» EXTRACTED DATA:
========================================================================

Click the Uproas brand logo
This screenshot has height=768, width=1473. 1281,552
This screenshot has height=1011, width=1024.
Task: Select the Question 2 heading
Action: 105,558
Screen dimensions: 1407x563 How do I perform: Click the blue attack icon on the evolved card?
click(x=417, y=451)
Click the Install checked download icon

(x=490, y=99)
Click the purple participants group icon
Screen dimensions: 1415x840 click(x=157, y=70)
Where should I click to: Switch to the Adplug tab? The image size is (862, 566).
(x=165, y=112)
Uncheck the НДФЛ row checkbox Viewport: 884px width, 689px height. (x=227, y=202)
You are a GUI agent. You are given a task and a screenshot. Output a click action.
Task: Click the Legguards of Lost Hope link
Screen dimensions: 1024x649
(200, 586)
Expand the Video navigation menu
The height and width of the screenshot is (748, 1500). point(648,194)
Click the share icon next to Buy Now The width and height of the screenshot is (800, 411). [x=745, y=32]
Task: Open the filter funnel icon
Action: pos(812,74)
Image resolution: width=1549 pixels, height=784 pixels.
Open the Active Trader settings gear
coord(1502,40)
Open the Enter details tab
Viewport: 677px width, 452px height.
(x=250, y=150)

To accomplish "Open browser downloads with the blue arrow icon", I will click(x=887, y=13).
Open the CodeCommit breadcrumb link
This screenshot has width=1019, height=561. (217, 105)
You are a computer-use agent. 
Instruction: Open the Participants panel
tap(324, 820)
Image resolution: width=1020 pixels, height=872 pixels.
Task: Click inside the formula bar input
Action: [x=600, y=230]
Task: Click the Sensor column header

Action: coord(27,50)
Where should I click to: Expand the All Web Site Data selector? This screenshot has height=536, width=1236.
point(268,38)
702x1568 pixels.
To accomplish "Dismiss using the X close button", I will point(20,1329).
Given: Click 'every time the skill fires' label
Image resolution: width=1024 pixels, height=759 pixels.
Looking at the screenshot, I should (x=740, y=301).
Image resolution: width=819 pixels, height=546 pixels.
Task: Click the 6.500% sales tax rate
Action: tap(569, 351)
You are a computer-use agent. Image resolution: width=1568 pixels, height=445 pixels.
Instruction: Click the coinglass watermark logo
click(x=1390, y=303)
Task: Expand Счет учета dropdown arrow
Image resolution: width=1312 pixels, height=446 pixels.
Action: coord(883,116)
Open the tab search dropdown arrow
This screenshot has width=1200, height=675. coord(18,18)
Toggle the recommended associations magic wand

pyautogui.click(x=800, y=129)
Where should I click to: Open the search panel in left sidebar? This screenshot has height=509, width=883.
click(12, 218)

========================================================================

» EXERCISE GOAL: Set every line of the listing down word for word.

» OUTPUT:
Click the Uproas brand logo
This screenshot has height=768, width=1473. 1281,552
This screenshot has height=1011, width=1024.
Task: Select the Question 2 heading
Action: 105,558
Screen dimensions: 1407x563 How do I perform: Click the blue attack icon on the evolved card?
click(x=417, y=451)
Click the Install checked download icon

(x=490, y=99)
Click the purple participants group icon
Screen dimensions: 1415x840 click(x=157, y=70)
Where should I click to: Switch to the Adplug tab? The image size is (862, 566).
(x=165, y=112)
Uncheck the НДФЛ row checkbox Viewport: 884px width, 689px height. (x=227, y=202)
You are a GUI agent. You are given a task and a screenshot. Output a click action.
Task: Click the Legguards of Lost Hope link
Screen dimensions: 1024x649
(200, 586)
Expand the Video navigation menu
The height and width of the screenshot is (748, 1500). point(648,194)
Click the share icon next to Buy Now The width and height of the screenshot is (800, 411). [x=745, y=32]
Task: Open the filter funnel icon
Action: pos(812,74)
Image resolution: width=1549 pixels, height=784 pixels.
Open the Active Trader settings gear
coord(1502,40)
Open the Enter details tab
Viewport: 677px width, 452px height.
(x=250, y=150)

To accomplish "Open browser downloads with the blue arrow icon", I will click(x=887, y=13).
Open the CodeCommit breadcrumb link
This screenshot has width=1019, height=561. (217, 105)
You are a computer-use agent. 
Instruction: Open the Participants panel
tap(324, 820)
Image resolution: width=1020 pixels, height=872 pixels.
Task: Click inside the formula bar input
Action: [x=600, y=230]
Task: Click the Sensor column header

Action: coord(27,50)
Where should I click to: Expand the All Web Site Data selector? This screenshot has height=536, width=1236.
point(268,38)
702x1568 pixels.
To accomplish "Dismiss using the X close button", I will point(20,1329).
Given: Click 'every time the skill fires' label
Image resolution: width=1024 pixels, height=759 pixels.
Looking at the screenshot, I should (x=740, y=301).
Image resolution: width=819 pixels, height=546 pixels.
Task: Click the 6.500% sales tax rate
Action: tap(569, 351)
You are a computer-use agent. Image resolution: width=1568 pixels, height=445 pixels.
Instruction: Click the coinglass watermark logo
click(x=1390, y=303)
Task: Expand Счет учета dropdown arrow
Image resolution: width=1312 pixels, height=446 pixels.
Action: coord(883,116)
Open the tab search dropdown arrow
This screenshot has width=1200, height=675. coord(18,18)
Toggle the recommended associations magic wand

pyautogui.click(x=800, y=129)
Where should I click to: Open the search panel in left sidebar? This screenshot has height=509, width=883.
click(12, 218)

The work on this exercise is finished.